* _ABOUT THIS EXERCISE_:
Whenever a line in the records below contains "computer", pick it out.

* _MATERIAL PROVIDED_:
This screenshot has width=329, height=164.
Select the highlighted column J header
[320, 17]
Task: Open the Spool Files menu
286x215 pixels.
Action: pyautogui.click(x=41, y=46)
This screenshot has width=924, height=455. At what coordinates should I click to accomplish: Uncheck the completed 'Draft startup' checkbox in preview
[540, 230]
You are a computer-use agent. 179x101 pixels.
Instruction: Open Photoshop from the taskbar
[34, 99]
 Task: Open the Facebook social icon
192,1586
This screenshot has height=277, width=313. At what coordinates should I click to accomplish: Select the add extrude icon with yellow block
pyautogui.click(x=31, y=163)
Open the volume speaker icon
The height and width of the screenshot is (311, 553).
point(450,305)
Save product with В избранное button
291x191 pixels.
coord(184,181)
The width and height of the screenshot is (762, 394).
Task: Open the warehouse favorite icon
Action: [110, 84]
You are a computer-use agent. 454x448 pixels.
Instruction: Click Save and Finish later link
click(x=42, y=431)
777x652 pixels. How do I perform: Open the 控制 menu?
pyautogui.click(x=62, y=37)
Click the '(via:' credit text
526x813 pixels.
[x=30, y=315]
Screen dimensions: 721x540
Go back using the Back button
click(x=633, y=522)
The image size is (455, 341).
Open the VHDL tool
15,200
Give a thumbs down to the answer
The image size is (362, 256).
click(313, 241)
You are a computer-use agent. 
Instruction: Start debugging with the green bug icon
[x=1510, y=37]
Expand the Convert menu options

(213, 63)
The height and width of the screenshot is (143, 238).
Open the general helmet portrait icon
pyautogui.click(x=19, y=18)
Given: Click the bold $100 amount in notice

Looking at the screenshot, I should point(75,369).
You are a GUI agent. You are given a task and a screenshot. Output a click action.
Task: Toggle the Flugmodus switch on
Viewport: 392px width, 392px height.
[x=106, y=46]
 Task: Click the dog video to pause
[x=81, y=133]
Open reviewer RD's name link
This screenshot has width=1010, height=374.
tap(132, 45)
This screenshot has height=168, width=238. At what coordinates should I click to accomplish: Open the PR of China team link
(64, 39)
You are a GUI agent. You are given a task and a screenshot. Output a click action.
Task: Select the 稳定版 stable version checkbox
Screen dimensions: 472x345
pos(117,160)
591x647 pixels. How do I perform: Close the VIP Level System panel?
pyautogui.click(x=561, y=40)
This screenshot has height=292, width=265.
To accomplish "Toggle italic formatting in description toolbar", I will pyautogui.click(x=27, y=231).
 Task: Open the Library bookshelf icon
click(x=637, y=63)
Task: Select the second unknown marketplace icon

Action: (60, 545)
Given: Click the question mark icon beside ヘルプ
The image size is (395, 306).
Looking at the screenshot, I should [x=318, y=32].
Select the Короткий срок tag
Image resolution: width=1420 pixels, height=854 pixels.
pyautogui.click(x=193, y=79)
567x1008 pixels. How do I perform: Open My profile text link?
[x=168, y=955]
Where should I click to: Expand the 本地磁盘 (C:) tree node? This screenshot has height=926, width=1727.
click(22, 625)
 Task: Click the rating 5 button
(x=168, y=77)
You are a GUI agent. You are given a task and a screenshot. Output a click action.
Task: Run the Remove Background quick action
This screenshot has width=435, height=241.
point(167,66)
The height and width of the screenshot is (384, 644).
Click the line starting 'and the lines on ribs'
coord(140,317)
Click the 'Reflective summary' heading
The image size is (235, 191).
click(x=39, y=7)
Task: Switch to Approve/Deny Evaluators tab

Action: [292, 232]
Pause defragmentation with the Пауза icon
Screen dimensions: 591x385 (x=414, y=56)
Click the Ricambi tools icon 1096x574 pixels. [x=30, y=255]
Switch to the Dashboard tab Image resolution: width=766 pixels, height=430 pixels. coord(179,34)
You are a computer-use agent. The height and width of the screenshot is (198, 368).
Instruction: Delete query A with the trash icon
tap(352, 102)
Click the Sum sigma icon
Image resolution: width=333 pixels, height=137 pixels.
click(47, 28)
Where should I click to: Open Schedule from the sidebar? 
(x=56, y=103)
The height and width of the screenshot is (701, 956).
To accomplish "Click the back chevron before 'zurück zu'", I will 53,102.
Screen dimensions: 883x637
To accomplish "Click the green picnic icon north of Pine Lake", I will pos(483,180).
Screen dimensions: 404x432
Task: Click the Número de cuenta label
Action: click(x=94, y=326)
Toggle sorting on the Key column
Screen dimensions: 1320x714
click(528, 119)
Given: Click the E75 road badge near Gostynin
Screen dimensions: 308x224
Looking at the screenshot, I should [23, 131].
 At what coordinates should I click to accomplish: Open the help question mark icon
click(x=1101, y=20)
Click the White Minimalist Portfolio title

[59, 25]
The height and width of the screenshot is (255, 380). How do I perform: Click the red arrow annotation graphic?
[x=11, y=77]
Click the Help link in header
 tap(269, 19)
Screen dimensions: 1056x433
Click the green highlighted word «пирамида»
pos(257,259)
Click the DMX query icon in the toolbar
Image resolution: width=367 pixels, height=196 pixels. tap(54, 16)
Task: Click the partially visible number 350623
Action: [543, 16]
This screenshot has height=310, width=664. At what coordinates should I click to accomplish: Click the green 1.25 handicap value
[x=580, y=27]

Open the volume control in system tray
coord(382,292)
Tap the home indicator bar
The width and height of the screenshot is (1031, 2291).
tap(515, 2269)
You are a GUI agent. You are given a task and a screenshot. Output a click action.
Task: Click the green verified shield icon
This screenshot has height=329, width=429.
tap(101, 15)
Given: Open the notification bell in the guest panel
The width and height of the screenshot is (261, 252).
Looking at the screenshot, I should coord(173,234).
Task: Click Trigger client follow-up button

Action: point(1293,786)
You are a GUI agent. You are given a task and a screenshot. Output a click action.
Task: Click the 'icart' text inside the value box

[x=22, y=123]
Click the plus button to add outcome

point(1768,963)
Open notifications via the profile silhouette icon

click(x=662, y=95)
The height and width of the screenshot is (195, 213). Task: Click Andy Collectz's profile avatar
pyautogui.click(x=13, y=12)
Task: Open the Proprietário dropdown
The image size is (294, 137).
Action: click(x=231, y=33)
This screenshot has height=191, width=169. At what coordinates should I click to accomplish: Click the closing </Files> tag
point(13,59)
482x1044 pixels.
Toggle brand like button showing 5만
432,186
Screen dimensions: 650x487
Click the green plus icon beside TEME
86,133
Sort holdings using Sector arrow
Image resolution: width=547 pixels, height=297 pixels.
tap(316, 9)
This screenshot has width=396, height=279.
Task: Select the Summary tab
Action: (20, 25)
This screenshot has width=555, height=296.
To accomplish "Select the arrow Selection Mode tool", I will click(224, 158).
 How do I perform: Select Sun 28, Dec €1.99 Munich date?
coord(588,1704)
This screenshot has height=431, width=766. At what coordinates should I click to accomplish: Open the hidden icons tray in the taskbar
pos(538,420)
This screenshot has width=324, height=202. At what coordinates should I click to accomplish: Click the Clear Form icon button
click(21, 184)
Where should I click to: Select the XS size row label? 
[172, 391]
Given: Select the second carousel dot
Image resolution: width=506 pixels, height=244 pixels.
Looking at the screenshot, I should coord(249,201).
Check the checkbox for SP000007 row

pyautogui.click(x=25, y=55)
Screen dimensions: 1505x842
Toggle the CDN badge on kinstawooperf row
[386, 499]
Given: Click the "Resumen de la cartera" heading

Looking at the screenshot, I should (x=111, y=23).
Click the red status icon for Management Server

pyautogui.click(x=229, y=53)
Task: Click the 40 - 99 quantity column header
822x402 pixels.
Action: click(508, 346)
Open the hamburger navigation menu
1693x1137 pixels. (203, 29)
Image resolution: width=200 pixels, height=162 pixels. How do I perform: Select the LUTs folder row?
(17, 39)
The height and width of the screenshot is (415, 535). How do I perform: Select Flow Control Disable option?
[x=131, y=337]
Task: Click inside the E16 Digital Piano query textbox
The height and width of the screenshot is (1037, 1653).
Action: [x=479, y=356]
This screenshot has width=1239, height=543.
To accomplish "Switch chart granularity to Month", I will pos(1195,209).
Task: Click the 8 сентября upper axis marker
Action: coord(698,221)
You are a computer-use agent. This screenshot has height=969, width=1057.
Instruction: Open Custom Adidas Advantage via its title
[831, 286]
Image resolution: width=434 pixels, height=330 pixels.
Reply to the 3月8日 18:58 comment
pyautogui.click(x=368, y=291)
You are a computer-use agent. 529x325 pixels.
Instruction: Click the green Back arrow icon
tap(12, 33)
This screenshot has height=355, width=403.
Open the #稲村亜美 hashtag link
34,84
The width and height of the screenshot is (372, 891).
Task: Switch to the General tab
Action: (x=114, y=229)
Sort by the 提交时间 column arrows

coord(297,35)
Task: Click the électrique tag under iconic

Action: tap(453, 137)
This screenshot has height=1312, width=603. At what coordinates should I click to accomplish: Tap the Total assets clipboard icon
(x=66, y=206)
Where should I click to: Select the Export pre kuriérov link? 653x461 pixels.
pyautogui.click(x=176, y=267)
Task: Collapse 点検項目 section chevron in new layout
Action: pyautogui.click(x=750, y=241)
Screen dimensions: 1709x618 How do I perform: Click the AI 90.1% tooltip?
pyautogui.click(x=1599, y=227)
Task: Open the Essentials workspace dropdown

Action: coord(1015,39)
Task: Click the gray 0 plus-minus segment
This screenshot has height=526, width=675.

* _ANSWER_:
You are a computer-use agent. 179x101 pixels.
You are a computer-use agent. 454x448 pixels.
You are a computer-use agent. 
You are a computer-use agent. The height and width of the screenshot is (198, 368).
You are a computer-use agent. This screenshot has height=969, width=1057.
You are a computer-use agent. 529x325 pixels.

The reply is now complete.